The Financial Industry Regulatory Authority (FINRA) announced yesterday a $950,000 fine against New York-based broker-dealer Aegis Capital, Corp., for the improper sale of billions of shares in unregistered penny stocks. The firm was also accused of failure to supervise anti-money laundering procedures for the scheme, which helped seven customers illegally offload five unregistered microcap stocks.
According to a complaint filed against Aegis last year, Aegis liquidated nearly 4 billion shares of penny stocks that were not exempt from mandated SEC requirements from April 2009 to June of 2011. The plot to sell these stocks allegedly netted $24.5 million in profits for the seven customers and $1.1 million in commissions for the firm.
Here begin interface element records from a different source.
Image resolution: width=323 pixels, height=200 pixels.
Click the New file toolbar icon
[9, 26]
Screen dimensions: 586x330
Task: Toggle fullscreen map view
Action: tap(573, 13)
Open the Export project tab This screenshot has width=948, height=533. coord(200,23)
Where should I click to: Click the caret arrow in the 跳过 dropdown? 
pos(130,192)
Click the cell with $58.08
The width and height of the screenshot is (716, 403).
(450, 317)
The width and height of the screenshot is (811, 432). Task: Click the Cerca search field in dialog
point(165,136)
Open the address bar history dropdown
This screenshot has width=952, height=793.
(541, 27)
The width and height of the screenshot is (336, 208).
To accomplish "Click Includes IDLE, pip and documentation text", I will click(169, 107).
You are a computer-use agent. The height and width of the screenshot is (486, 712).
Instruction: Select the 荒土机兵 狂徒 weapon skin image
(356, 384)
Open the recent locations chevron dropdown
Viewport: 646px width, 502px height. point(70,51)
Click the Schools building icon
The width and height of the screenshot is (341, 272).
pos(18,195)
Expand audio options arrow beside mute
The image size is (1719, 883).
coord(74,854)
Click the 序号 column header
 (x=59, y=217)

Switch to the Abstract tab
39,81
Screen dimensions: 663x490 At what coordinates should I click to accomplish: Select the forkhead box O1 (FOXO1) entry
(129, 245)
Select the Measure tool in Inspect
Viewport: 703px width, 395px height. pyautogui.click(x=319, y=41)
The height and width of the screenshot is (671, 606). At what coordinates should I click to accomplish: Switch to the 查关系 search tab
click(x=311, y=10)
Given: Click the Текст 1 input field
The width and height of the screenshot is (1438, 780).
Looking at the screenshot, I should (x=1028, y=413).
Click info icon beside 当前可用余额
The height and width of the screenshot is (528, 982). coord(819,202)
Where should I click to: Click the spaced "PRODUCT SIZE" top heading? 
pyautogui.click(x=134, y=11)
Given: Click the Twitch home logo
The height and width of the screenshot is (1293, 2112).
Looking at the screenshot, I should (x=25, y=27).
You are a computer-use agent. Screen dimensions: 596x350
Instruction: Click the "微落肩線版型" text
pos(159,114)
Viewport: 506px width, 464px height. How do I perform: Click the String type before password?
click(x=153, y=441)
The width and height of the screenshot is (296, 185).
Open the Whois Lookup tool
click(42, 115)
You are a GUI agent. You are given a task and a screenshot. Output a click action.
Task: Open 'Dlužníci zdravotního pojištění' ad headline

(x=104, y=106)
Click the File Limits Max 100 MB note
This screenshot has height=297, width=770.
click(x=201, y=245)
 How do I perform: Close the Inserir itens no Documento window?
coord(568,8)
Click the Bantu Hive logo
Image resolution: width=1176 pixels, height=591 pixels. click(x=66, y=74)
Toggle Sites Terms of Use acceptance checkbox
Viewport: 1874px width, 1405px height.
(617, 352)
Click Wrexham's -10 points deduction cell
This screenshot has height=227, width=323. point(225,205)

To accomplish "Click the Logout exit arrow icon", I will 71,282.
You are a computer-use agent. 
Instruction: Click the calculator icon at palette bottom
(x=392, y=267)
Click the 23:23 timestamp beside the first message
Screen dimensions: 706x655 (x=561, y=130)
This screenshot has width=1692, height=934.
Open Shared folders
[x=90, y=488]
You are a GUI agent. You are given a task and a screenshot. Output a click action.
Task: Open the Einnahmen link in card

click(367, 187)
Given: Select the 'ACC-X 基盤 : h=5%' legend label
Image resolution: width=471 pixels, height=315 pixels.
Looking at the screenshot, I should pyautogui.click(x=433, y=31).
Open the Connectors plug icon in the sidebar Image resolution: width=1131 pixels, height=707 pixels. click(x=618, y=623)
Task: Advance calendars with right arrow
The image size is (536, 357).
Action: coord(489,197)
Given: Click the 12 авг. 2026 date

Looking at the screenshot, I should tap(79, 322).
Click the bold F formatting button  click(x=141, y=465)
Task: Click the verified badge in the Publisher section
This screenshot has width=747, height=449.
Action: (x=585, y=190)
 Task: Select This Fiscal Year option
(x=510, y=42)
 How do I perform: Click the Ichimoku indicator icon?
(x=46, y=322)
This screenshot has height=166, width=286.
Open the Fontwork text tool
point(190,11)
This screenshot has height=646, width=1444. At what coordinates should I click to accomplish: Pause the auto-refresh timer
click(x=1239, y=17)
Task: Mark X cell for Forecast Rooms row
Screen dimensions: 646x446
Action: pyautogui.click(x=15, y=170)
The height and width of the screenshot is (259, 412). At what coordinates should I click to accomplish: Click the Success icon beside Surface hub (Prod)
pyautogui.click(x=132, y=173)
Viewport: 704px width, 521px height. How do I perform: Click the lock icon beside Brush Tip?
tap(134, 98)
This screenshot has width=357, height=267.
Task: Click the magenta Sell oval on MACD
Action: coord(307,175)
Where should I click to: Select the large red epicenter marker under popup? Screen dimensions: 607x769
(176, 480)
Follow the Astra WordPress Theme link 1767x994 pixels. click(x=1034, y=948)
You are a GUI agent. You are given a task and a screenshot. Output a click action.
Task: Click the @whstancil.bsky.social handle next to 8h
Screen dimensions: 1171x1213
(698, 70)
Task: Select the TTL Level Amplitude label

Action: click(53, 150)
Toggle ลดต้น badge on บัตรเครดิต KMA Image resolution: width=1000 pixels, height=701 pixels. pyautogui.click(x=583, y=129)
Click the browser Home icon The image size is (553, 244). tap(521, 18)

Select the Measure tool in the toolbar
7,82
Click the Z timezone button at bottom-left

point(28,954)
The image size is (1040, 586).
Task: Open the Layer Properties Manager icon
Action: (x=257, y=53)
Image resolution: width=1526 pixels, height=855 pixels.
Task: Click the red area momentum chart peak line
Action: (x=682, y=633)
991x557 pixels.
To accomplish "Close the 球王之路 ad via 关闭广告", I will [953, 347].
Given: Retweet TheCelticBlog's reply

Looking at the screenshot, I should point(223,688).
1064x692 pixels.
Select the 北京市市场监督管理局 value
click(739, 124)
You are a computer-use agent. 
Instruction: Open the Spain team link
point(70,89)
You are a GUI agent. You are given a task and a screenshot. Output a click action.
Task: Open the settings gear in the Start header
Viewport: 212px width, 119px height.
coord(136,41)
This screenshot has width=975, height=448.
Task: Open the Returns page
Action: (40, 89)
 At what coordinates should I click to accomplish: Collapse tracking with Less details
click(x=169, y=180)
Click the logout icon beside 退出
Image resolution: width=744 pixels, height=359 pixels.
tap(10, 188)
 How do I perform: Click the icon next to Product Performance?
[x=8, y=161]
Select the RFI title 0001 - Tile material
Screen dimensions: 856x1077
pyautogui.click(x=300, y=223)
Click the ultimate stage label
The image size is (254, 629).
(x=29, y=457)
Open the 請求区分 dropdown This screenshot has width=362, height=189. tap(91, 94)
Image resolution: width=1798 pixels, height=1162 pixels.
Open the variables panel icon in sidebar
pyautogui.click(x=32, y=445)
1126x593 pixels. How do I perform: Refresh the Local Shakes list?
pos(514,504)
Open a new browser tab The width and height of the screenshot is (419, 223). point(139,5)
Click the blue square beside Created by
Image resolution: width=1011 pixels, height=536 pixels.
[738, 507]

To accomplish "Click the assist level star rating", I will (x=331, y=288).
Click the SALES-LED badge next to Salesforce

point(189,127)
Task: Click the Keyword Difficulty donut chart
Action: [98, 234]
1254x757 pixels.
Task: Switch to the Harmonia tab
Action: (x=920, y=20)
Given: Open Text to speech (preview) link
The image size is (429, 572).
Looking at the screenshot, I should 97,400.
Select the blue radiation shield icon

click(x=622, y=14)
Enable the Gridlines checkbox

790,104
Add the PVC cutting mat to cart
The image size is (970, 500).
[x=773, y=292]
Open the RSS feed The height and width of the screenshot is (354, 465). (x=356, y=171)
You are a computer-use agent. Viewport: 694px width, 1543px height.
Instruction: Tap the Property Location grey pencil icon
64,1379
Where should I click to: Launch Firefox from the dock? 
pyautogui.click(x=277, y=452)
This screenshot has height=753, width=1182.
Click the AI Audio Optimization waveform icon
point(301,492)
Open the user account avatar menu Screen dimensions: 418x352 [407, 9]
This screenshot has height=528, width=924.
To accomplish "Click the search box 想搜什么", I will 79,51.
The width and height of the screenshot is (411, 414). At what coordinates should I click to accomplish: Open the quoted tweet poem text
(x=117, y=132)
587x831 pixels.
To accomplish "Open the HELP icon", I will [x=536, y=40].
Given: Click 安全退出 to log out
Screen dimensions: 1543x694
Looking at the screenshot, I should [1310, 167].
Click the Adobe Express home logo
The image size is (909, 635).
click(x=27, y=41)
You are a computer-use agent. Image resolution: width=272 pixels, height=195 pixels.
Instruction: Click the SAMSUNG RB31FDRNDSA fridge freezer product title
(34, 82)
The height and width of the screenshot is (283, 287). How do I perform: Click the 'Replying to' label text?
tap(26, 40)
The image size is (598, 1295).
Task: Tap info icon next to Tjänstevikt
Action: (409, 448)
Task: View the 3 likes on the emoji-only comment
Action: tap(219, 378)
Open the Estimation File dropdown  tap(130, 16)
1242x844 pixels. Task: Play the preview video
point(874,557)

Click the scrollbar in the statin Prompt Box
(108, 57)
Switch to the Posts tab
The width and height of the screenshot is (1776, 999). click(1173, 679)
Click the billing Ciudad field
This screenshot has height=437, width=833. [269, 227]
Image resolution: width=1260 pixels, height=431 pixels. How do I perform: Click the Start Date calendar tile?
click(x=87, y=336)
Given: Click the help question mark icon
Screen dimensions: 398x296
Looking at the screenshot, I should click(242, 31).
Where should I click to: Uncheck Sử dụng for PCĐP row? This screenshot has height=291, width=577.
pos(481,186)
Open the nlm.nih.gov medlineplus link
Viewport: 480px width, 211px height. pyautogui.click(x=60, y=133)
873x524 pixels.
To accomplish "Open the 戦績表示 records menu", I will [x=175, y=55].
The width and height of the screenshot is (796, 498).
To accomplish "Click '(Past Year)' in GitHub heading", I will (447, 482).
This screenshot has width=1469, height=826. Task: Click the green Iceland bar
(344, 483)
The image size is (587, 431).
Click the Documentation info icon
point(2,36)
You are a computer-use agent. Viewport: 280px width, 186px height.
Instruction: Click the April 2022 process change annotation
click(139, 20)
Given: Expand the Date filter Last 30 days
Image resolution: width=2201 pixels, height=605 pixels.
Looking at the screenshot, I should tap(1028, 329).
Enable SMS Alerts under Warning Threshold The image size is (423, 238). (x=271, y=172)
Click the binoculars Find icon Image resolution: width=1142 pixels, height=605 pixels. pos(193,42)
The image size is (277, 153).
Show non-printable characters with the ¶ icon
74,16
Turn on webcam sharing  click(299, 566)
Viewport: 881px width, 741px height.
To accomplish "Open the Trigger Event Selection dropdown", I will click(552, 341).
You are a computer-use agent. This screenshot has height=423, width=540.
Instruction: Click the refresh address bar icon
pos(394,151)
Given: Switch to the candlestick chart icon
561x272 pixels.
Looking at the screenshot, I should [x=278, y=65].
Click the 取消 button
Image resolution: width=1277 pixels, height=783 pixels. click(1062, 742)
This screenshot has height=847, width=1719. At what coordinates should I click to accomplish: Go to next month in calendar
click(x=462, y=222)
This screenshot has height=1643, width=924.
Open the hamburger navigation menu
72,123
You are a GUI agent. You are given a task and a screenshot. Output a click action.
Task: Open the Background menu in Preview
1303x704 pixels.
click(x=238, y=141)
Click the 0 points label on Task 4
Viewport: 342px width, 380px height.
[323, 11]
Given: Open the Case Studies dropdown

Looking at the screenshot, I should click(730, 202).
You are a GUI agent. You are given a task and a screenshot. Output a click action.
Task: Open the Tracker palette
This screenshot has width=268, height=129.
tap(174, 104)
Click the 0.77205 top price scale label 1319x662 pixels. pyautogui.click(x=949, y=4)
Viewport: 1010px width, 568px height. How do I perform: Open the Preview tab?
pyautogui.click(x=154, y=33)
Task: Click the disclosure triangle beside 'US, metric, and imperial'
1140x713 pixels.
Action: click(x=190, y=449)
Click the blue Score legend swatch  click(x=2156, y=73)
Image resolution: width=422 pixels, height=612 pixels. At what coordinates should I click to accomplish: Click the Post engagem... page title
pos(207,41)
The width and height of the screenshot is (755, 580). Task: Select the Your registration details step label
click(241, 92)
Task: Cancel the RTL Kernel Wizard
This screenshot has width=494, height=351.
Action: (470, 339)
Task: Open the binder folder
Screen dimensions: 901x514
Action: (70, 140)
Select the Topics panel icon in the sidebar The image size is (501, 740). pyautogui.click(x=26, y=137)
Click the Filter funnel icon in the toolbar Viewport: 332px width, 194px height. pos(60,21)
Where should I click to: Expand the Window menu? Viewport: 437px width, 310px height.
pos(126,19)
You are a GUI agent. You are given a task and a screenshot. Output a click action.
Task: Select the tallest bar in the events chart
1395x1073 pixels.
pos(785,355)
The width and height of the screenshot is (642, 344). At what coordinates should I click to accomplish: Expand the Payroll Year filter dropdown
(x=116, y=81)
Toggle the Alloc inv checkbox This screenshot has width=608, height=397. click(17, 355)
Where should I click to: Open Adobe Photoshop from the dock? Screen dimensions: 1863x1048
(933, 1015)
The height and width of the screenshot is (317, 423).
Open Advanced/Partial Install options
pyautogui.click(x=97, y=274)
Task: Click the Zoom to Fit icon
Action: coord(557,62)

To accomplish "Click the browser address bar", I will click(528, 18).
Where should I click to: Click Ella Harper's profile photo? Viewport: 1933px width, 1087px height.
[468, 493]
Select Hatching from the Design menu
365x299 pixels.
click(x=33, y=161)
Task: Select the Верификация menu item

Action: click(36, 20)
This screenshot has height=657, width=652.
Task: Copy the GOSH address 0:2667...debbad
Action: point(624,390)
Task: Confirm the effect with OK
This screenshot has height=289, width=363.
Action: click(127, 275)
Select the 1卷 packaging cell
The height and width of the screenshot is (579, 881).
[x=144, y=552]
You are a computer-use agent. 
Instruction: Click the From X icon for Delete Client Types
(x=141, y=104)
According to FINRA, Aegis supervisors ignored several red flags associated with the selling of these penny stocks during this time. The broker who referred the seven customers in question to Aegis, known only as ML, is barred from the industry for abetting securities fraud. The regulatory authority alleges that despite this, ML was still able to control activity in several of the accounts holding the penny stocks.
In addition, two compliance officers at the time of the sales were fined. Charles D. Smulevitz, now registered with Laidlow & Company, agreed to a suspension from serving as a supervisory principal for 30 days and received a $5,000 fine. Kevin C. McKenna is still with the firm but no longer holds a compliance position. He agreed to a $10,000 fine and a 60-day suspension from a supervisory role.
In a separate action also released on Monday, Aegis President and CEO Robert Eide was suspended for 15 days and fined $15,000 for failing to disclose more than $640,000 in outstanding liens on his uniform application for securities industry registration.
These latest violations are not the first for Aegis, a firm with 415 registered representatives at 20 branch locations nationwide. The broker-dealer has 20 disclosures on its FINRA BrokerCheck report and has a documented history of failing to execute customer orders and failing to implement written supervisory procedures.